Après avoir eu une solide formation en percussion arménienne, le dhol, auprès des plus grands maîtres d’Arménie, et l’avoir pratiqué de nombreuses années avec virtuosité, Rostom Khachikian a mis son talent, sa passion et toute son énergie dans l’emblématique doudouk.
Au cours de multiples voyages en Arménie, il a côtoyé les plus grands virtuoses de ce difficile instrument. Peu de musiciens ont pu comme lui percer le mystère du doudouk. Grâce à une abnégation journalière, il excelle en virtuosité, aussi bien qu’en sensibilité.

Suivant les traces des anciens et des contemporains d’Arménie, Rostom Khachikian tient tout particulièrement à respecter l’éthique  de cet instrument. En alliant l’esprit des anciens à des répertoires originaux et plus modernes, il fait honneur à ses maîtres d’Arménie.

En Arménie, il a travaillé divers répertoires du doudouk, particulièrement ceux des enterrements, des mariages, des moughams (improvisations caucasiennes diverses) ainsi que des suites instrumentales traditionnelles rythmiques.Véritable soliste sans concession aucune, il représente une des valeurs les plus sûres de cet instrument en France. Il a participé à de nombreux enregistrements de musique de films avec entre autres Simon Abkarian, Robert Guédikian, Robert Kéchichian, ainsi qu’à des formations musicales diverses, allant de la world musique au jazz, la chanson française (dernier album de Pierre Perret) en passant par le spectacle d’art vivant,  grâce notamment à Frédéric Manoukian. Sa réputation n’étant plus à faire, il se met au service de nombreux créateurs de talents de son époque.

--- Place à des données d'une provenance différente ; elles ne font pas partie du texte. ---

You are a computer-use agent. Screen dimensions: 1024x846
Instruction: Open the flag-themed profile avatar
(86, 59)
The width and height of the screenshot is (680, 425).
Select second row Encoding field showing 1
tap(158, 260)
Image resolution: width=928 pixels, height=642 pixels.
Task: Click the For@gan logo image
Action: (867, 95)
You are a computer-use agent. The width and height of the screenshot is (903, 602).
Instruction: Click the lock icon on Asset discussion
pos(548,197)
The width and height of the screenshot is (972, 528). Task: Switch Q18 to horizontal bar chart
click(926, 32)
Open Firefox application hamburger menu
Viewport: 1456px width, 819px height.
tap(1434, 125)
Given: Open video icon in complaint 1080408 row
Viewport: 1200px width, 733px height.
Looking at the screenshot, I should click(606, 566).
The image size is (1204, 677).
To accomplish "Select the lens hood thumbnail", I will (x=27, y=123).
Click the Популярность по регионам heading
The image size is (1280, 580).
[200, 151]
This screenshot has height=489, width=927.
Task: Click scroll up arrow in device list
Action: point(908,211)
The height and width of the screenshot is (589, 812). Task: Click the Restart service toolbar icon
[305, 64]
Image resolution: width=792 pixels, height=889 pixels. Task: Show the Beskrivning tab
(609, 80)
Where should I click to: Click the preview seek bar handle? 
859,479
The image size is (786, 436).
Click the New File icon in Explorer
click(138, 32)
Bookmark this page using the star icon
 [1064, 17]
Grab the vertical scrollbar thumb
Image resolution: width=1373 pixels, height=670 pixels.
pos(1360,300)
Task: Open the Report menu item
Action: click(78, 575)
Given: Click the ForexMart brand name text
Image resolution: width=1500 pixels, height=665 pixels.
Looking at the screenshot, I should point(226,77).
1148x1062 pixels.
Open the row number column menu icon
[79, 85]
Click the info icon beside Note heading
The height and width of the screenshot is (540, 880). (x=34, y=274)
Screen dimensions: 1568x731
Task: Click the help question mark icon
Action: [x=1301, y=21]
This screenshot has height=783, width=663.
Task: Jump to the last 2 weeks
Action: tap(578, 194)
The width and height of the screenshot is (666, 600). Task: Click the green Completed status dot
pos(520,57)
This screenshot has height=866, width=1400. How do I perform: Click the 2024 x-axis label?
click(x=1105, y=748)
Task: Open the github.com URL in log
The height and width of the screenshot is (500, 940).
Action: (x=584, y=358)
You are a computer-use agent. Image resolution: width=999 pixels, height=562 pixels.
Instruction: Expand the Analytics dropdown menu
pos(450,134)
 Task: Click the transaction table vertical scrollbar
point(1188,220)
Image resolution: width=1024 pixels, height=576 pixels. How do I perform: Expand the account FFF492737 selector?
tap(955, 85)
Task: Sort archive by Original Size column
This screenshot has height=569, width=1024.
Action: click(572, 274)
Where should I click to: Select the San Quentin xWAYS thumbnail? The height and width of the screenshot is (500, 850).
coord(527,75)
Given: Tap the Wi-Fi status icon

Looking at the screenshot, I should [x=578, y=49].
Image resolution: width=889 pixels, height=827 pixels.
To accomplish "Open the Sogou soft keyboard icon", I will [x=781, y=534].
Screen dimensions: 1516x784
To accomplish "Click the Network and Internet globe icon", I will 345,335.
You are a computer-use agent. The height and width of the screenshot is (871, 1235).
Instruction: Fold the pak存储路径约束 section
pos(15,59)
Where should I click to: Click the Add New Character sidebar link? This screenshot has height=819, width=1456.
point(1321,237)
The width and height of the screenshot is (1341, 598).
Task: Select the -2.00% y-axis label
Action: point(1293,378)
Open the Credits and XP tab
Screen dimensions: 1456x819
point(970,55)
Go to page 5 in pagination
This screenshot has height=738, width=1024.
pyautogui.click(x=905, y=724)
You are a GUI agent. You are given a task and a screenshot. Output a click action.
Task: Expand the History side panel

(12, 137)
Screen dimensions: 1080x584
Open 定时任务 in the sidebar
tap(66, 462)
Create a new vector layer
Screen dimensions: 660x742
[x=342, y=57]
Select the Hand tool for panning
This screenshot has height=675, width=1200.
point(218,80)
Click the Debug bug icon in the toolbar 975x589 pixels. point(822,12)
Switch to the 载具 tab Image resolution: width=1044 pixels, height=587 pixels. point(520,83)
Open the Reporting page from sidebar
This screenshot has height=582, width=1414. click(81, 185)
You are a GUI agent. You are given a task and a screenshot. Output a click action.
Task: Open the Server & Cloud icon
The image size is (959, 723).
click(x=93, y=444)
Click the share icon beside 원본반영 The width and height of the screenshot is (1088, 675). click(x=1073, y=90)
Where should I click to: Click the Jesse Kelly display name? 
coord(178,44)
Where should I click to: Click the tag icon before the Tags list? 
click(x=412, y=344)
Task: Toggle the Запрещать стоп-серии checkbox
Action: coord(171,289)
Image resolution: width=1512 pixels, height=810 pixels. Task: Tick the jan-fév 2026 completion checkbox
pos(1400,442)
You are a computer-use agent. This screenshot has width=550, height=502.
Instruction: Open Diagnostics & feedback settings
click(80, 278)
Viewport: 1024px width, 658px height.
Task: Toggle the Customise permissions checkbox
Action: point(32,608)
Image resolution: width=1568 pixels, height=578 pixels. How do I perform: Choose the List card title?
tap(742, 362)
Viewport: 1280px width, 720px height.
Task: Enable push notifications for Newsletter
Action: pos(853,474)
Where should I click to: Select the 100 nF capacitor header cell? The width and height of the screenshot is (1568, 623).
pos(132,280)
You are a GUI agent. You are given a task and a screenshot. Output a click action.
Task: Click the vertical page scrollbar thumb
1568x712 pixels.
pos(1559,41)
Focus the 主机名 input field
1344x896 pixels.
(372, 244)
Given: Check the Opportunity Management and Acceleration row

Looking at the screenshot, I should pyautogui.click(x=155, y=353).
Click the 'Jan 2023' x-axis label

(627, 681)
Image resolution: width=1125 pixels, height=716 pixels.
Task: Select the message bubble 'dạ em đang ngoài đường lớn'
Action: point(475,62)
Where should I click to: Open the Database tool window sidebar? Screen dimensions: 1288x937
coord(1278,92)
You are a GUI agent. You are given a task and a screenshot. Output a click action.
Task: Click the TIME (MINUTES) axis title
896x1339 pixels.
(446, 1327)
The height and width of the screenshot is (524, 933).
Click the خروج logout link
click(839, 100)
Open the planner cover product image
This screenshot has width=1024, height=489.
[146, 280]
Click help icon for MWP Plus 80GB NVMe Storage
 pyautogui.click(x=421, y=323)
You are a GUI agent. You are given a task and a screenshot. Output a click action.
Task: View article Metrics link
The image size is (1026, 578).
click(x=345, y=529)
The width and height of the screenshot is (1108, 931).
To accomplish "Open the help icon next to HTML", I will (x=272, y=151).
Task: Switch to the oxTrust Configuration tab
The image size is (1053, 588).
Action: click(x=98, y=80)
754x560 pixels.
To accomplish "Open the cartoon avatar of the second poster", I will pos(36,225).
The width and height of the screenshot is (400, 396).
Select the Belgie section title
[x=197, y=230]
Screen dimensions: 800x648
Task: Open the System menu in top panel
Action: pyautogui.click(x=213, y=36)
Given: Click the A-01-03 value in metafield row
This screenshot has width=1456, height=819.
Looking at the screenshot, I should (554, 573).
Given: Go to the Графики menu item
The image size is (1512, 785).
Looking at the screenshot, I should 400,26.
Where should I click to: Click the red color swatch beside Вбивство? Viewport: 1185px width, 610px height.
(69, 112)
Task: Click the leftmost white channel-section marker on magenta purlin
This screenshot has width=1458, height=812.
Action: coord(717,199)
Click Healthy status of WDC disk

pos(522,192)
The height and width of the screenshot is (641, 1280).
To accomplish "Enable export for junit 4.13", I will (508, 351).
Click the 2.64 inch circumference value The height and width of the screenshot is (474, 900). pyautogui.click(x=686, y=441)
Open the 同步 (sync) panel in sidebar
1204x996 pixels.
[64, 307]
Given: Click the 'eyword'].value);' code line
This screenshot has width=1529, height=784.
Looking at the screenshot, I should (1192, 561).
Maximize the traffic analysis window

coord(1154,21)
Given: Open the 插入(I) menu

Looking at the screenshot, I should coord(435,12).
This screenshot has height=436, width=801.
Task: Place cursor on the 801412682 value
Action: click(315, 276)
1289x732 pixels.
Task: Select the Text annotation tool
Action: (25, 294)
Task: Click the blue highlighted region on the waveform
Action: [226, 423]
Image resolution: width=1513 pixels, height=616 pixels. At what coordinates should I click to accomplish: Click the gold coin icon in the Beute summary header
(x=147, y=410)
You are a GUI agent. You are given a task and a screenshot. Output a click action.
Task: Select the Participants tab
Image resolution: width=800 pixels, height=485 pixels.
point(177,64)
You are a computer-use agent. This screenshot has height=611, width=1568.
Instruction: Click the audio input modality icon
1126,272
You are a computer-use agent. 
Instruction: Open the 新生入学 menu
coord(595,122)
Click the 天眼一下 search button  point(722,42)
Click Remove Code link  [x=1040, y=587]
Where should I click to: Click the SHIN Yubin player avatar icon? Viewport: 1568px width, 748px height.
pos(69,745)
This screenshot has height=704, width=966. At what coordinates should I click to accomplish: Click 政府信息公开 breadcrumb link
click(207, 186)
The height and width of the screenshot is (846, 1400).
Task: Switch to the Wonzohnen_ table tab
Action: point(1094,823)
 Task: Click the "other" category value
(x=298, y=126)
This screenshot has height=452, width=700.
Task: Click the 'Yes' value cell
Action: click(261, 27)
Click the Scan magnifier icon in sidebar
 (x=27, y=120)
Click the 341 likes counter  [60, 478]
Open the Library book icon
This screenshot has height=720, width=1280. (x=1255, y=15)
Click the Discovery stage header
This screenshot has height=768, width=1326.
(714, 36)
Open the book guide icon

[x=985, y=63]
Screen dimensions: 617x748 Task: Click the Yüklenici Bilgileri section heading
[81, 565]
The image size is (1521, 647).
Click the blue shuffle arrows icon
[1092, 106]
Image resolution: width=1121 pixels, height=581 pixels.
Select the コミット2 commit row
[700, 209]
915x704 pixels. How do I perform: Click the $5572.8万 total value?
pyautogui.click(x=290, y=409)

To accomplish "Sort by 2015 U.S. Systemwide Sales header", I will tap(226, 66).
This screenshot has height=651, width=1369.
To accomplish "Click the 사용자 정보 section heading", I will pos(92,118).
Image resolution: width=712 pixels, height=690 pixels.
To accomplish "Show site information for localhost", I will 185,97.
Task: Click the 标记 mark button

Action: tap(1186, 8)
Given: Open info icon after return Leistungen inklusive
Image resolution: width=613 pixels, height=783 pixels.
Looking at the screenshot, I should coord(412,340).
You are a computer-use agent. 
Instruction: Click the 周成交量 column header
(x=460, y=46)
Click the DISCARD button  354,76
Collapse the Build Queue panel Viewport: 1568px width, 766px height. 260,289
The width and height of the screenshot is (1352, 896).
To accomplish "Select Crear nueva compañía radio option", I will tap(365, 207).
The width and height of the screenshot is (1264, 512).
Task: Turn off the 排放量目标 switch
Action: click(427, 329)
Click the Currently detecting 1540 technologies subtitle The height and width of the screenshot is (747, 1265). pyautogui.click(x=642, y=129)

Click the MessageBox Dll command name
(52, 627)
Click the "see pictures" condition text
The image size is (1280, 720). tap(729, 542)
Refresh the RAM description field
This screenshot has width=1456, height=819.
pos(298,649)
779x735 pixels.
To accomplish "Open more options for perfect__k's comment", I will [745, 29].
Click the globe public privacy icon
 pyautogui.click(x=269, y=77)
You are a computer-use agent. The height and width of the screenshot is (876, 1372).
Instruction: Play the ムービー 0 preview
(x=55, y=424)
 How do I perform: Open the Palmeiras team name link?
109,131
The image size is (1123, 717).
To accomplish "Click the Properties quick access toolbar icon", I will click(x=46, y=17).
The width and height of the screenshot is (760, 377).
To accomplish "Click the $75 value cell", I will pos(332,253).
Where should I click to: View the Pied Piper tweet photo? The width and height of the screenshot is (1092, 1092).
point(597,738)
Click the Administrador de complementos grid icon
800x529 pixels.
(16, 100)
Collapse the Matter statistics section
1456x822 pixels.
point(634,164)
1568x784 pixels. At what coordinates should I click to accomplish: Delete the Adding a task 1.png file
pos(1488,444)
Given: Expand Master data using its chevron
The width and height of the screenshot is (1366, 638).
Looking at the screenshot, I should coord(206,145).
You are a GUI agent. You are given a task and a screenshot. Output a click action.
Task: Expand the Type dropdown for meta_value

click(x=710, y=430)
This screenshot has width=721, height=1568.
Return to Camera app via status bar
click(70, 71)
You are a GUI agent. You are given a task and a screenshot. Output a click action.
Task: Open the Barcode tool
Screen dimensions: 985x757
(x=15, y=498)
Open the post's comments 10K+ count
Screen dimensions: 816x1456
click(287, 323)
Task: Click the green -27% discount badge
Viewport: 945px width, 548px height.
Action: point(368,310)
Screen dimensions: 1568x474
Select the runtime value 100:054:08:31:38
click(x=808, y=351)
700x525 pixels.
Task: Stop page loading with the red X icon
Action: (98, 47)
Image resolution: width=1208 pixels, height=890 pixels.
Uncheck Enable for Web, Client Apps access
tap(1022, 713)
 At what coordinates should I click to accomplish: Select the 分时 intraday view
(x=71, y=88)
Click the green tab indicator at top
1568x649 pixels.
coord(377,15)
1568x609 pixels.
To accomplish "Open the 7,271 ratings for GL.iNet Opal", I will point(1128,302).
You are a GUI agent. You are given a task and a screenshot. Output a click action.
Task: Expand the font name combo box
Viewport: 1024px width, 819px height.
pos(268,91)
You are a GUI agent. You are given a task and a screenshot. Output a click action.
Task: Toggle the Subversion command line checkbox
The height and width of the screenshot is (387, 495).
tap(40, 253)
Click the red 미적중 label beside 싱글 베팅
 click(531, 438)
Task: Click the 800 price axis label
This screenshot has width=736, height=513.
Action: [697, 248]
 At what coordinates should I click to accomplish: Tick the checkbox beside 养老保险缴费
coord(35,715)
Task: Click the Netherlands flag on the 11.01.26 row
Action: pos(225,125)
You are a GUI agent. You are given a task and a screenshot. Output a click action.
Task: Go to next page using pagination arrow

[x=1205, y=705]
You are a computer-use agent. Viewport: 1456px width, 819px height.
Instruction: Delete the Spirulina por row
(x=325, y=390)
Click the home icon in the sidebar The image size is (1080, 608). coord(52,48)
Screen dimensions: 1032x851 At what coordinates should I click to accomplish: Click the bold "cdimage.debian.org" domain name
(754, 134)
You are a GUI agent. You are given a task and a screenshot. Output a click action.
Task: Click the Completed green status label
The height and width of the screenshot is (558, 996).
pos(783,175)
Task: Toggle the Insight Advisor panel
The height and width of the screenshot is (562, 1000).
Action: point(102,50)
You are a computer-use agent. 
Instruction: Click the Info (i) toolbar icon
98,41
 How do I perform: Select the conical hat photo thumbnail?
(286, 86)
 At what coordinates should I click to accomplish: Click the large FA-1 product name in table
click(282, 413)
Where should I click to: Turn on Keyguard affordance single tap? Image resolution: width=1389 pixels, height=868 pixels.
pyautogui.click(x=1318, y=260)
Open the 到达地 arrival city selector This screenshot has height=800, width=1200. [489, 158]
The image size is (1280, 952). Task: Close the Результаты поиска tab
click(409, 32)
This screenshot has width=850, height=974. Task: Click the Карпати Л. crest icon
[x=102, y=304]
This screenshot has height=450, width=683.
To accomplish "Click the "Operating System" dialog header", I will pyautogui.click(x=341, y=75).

Rostom Khachikian fait partie de l’Ensemble Djivani (ex.Nergararian) depuis les années 1988.

Rostom Khachikian


Instruments :
Doudouk



Longtemps danseur dans un des plus anciens ensembles de la capitale, après un dernier rond de jambe, quittant les planches de la danse arménienne, c’est tout naturellement que Eric Ricci-Kismichian se tourne vers la musique, choisissant avec enthousiasme d'être le nouveau percussionniste de l’Ensemble Djivani.

Il décide aussi de parfaire son expérience à une autre percussion, le dap, et devient quelques temps, disciple d’un éminent maître iranien. Instrument bien plus ancien que le dehole, de puissance moindre, et de sonorité plus douce et nuancée, idéal pour accompagner les chants des achoughs, Eric Ricci-Kismichian aime aussi soutenir les rythmes raffinés avec le dap. Musicien confirmé, il fait partie depuis 1998, de l’Ensemble Djivani.